Buenos Aires – La combinación de salarios a la baja y un incremento desmedido en los gastos fijos explica por qué a millones de argentinos les cuesta cada vez más llegar a fin de mes. Diversas consultoras alertan sobre la persistente caída en los ingresos disponibles, impulsada principalmente por los aumentos en servicios básicos que superan ampliamente el ritmo de la inflación, lo que genera una preocupante situación económica para gran parte de la población.
En febrero, el ingreso real de los argentinos registró una caída por cuarto mes consecutivo, evidenciando que esta tendencia no es pasajera. Los gastos esenciales crecieron por encima del índice inflacionario, generando grandes dificultades tanto para los asalariados formales como para los jubilados, quienes luchan por cubrir sus necesidades básicas. La situación, lejos de mejorar, no muestra señales de revertirse en el corto plazo y afecta de manera desigual a los distintos sectores sociales.

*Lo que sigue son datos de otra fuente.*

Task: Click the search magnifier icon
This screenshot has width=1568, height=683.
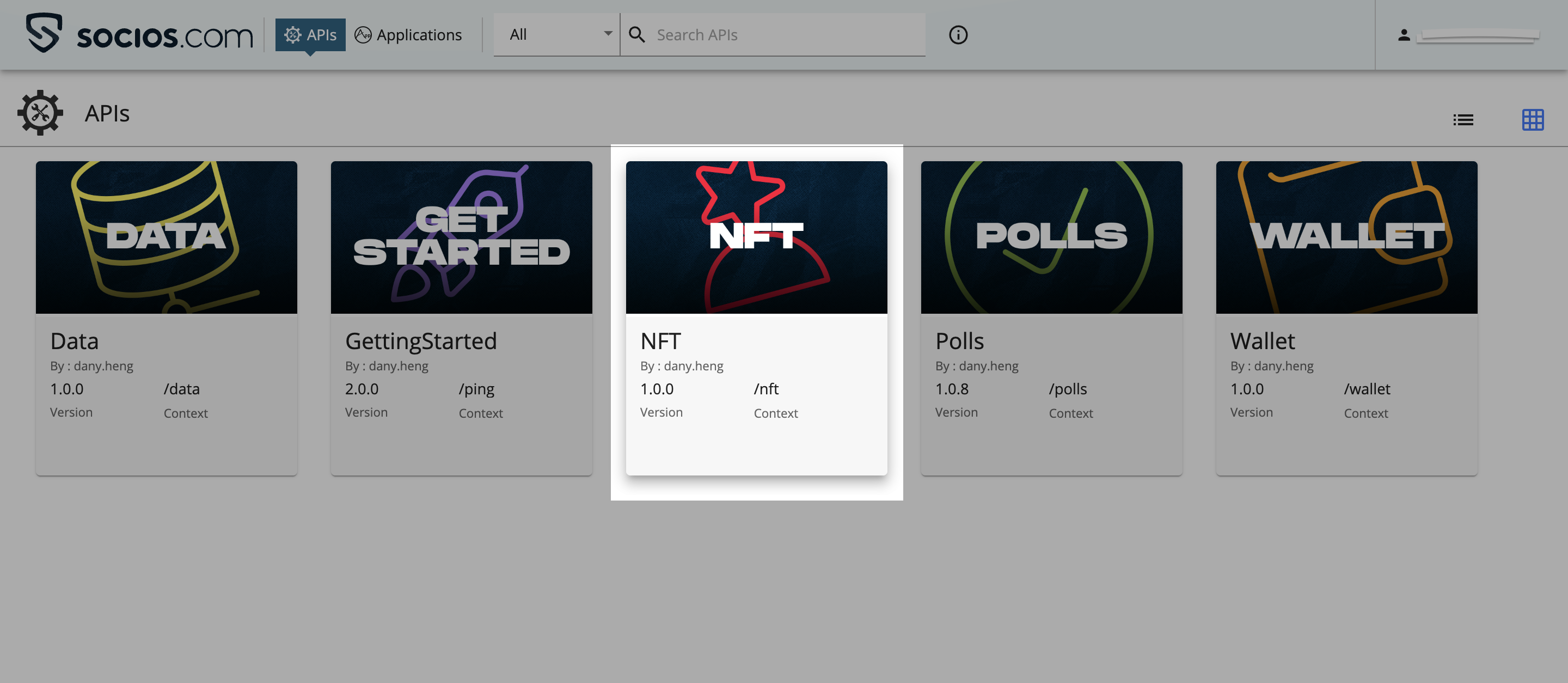Action: click(x=636, y=35)
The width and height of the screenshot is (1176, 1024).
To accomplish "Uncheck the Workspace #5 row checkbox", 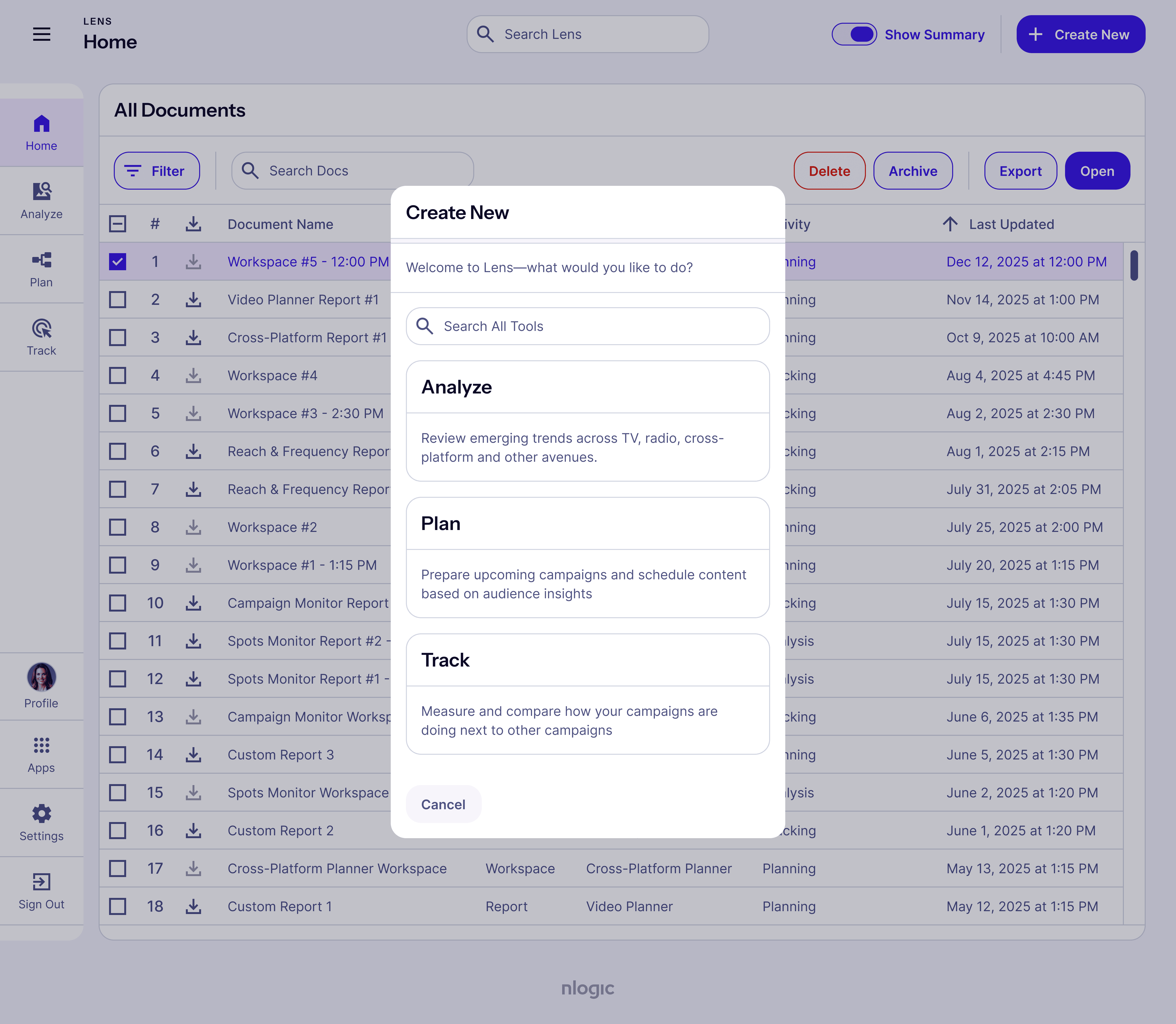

Según la consultora Equilibra, en febrero el ingreso disponible registrado cayó un 0,6% mensual y un 2,8% interanual, ubicándose un 11% por debajo del promedio observado en los nueve meses previos a la transición de gobierno. Aunque la caída involucra a todos, los jubilados que no reciben la mínima y los asalariados privados formales sufrieron un descenso menor (0,4% y 0,5% respectivamente). Sin embargo, la situación es más crítica para quienes perciben la jubilación mínima (con bono) y para los empleados públicos, quienes vieron reducirse su ingreso disponible en un 0,9% mensual. En comparación con el año anterior, estas mermas ascendieron a un 7,4% para las jubilaciones mínimas y un 5,6% para los salarios públicos, lo que profundiza la crisis del poder adquisitivo.